* WHAT THE TASK REQUIRES *
Print every one of the records below, word for word and unchanged.
— Start SUPPLIED DATA —
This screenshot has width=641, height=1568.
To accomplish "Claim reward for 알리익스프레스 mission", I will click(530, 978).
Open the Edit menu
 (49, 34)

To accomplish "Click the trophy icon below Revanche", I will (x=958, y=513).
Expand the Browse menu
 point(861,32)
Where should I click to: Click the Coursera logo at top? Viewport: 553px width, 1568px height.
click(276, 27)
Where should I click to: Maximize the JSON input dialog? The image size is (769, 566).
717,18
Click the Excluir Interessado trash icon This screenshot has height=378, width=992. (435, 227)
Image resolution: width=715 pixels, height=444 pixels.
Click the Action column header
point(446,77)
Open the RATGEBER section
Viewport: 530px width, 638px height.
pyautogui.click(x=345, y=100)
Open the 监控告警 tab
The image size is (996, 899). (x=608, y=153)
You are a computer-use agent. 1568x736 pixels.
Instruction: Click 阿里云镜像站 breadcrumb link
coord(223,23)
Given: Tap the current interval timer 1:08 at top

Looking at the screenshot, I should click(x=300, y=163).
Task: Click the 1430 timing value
— End SUPPLIED DATA —
* TASK SOLUTION *
This screenshot has width=641, height=1568.
To accomplish "Claim reward for 알리익스프레스 mission", I will click(530, 978).
Open the Edit menu
 (49, 34)

To accomplish "Click the trophy icon below Revanche", I will (x=958, y=513).
Expand the Browse menu
 point(861,32)
Where should I click to: Click the Coursera logo at top? Viewport: 553px width, 1568px height.
click(276, 27)
Where should I click to: Maximize the JSON input dialog? The image size is (769, 566).
717,18
Click the Excluir Interessado trash icon This screenshot has height=378, width=992. (435, 227)
Image resolution: width=715 pixels, height=444 pixels.
Click the Action column header
point(446,77)
Open the RATGEBER section
Viewport: 530px width, 638px height.
pyautogui.click(x=345, y=100)
Open the 监控告警 tab
The image size is (996, 899). (x=608, y=153)
You are a computer-use agent. 1568x736 pixels.
Instruction: Click 阿里云镜像站 breadcrumb link
coord(223,23)
Given: Tap the current interval timer 1:08 at top

Looking at the screenshot, I should click(x=300, y=163).
Task: Click the 1430 timing value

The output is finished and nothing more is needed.